Under IFRS, employee costs included in general and administrative charges and share-based payments are capitalized to the extent they are directly attributable to PP&E and E&E. The Company has adjusted its capitalization policy to comply with IFRS. For the year ended December 31, 2010, $2.3 million of such costs are expensed under IFRS that were previously capitalized under previous Canadian GAAP.

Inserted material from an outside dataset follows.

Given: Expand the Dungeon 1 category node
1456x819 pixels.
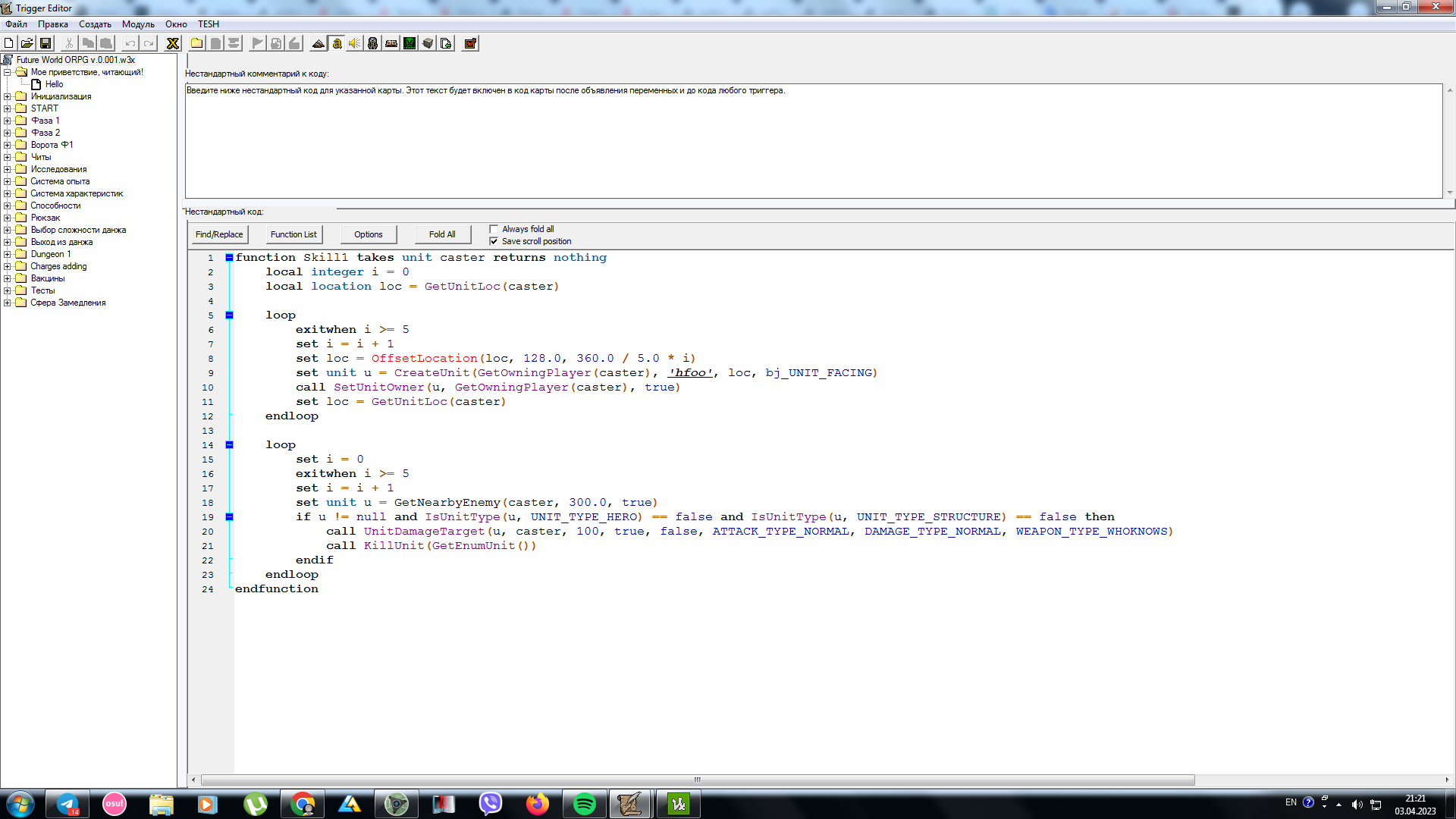Looking at the screenshot, I should (x=8, y=254).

(f) Foreign currency translation

IFRS requires that the functional currency of each entity in a consolidated group be determined separately based on the currency of the primary economic environment in which the entity operates. A list of primary and secondary indicators is used under IFRS in this determination and these differ in content and emphasis to a certain degree from those factors under Canadian GAAP. The parent company operated with US dollar as functional currency under Canadian GAAP. The Company re-assessed the determination of the functional currency for the parent company and determined the Canadian dollar as the functional currency for this entity under IFRS. The impact of the change in functional currency was an adjustment to deferred financing costs, property, plant and equipment and retained earnings. The adjustment to retained earnings at the date of transition was $1.3 million (using the optional IFRS 1 exemption discussed earlier). For the year ended December 31, 2010, the currency translation adjustment was other comprehensive income of $6.1 million.

(g) Deferred income taxes

The adjustment to deferred income taxes on transition relates to the opening adjustment to the decommissioning obligation and pre-exploration and evaluation costs. The deferred income tax impact of the opening adjustment was a reduction in deferred tax liability of $0.5 million with the corresponding change recorded in deficit.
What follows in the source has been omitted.